Matt Ho

Matthew Ho

Carnegie Mellon Physics Ph.D. Student


About Me

I'm a third-year CMU Physics PhD candidate working at the McWilliams Center for Cosmology. I'm interested in applying various methods of statistics and machine learning to advance studies in computational and observational cosmology.

In addition to my thesis work, I am an active member in the LSST Dark Energy Science Collaboration, where I develop analysis pipelines for cluster mass measurements and weak lensing maps. I also organize the CMU Physics Industry Speaker Series and play on the department soccer team, Manfred United. Check out my Github for a comprehensive and up-to-date list of my current projects.

Research Highlights


A Robust and Efficient Deep Learning Method for Dynamical Mass Measurements of Galaxy Clusters (ApJ, 887, 1)

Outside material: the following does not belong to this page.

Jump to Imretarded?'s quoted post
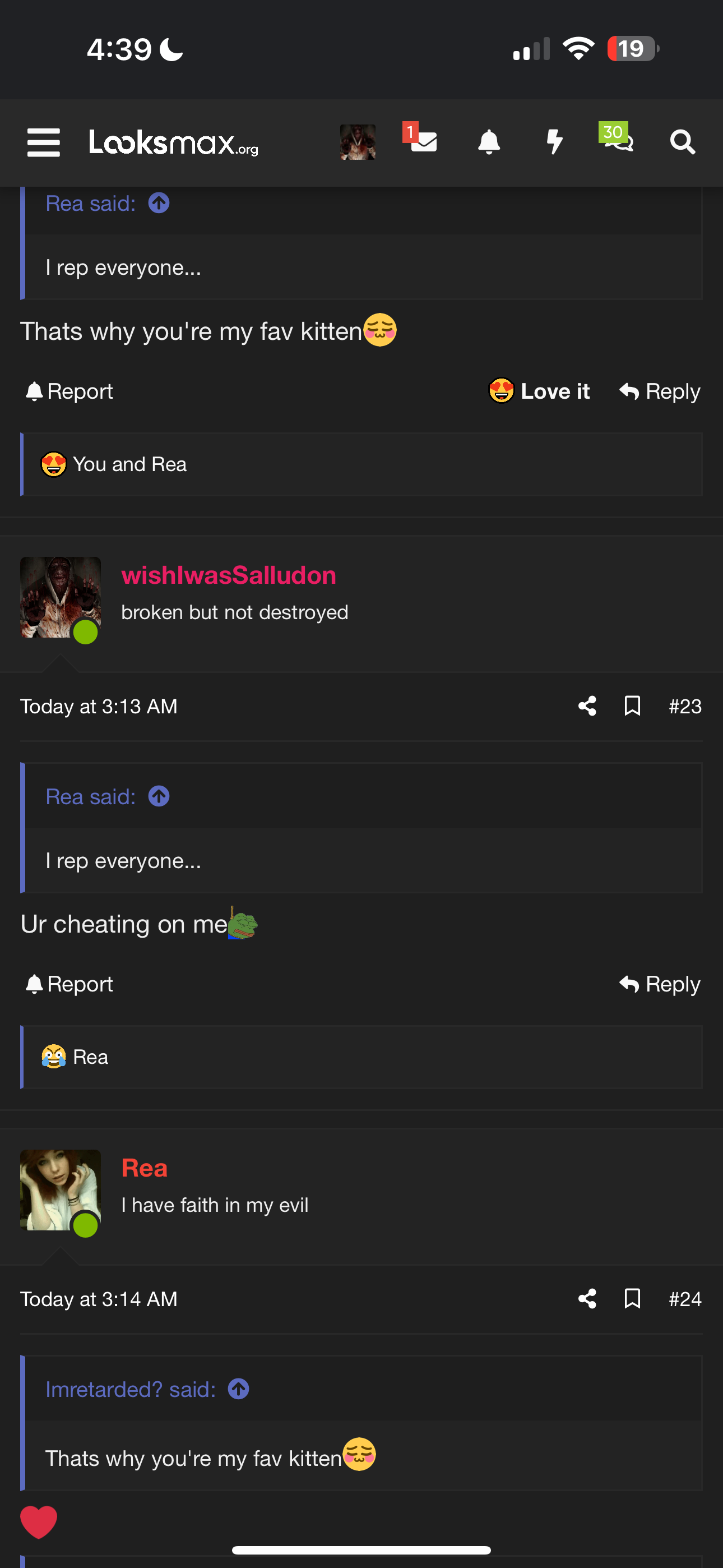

We demonstrate the ability of Convolutional Neural Networks (CNNs) to mitigate systematics in the virial scaling relation and produce dynamical mass estimates of galaxy clusters with remarkably low bias and scatter. We present two models, CNN1D and CNN2D, which leverage this deep learning tool to infer cluster masses from distributions of member galaxy dynamics.


Materials Search

Materials Search is a web-scraping and data-mining tool to aid researchers in finding new candidates for superconductivity. The tool searches crystal databases and paper records for information regarding the properties of possible crystal configurations. It processes this information using statistical analysis to provide useful data at a glance.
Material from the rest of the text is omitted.